WHAT YOU NEED TO DO. Starting with the line that contains "Task: Open the 情報", give again exactly and only each line through the end of the records; include the last line and exclude pictures.

Saved entries.
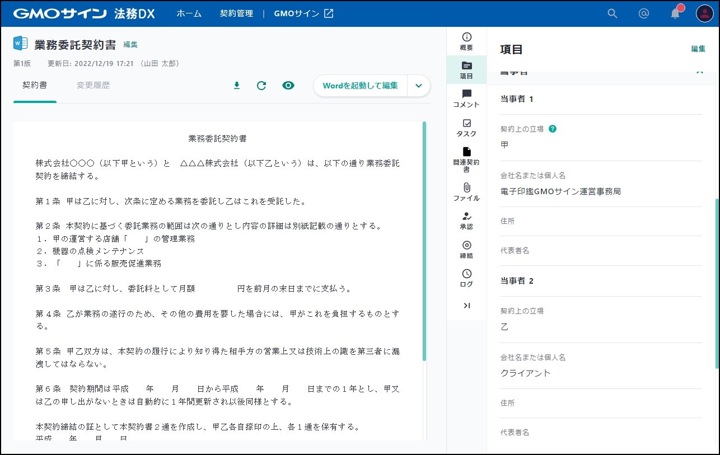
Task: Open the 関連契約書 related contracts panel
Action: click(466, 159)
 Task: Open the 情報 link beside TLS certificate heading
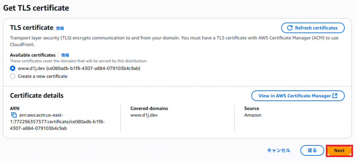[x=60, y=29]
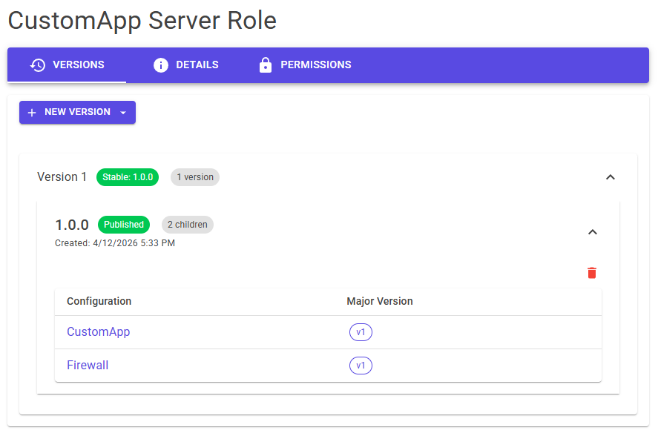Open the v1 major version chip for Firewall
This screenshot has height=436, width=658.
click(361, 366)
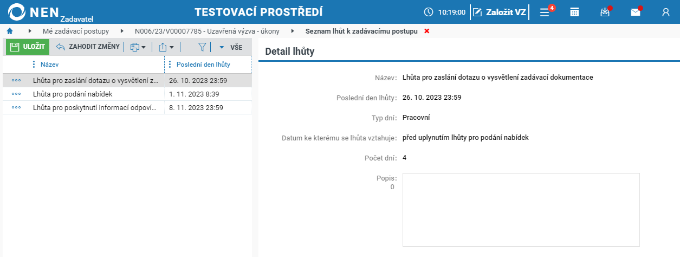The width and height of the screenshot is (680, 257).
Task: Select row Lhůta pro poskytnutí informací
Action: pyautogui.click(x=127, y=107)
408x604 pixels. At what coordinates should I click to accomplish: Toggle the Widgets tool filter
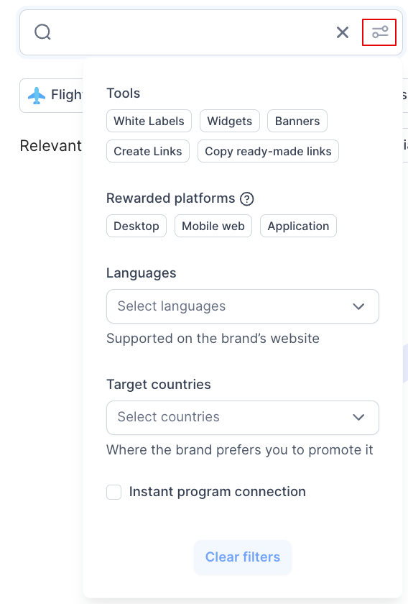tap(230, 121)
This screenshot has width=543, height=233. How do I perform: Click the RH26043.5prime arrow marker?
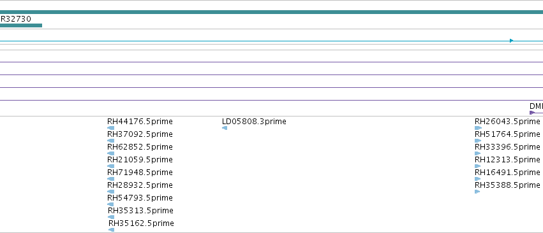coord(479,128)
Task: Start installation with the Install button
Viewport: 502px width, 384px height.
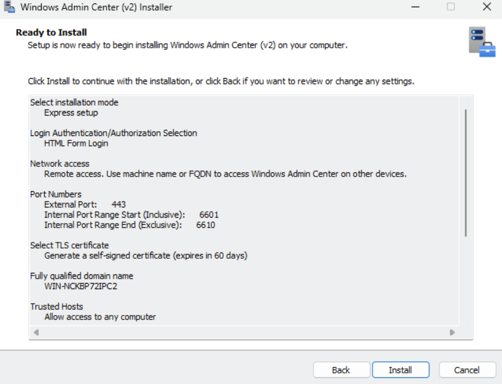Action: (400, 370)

RESULT.
 Task: Open the 情報 link beside TLS certificate heading
[x=60, y=29]
Open the v1 major version chip for Firewall
This screenshot has height=436, width=658.
click(361, 366)
The width and height of the screenshot is (680, 257).
Task: Select row Lhůta pro poskytnutí informací
Action: pyautogui.click(x=127, y=107)
408x604 pixels. At what coordinates should I click to accomplish: Toggle the Widgets tool filter
tap(230, 121)
This screenshot has width=543, height=233. How do I perform: Click the RH26043.5prime arrow marker?
coord(479,128)
Task: Start installation with the Install button
Viewport: 502px width, 384px height.
Action: (400, 370)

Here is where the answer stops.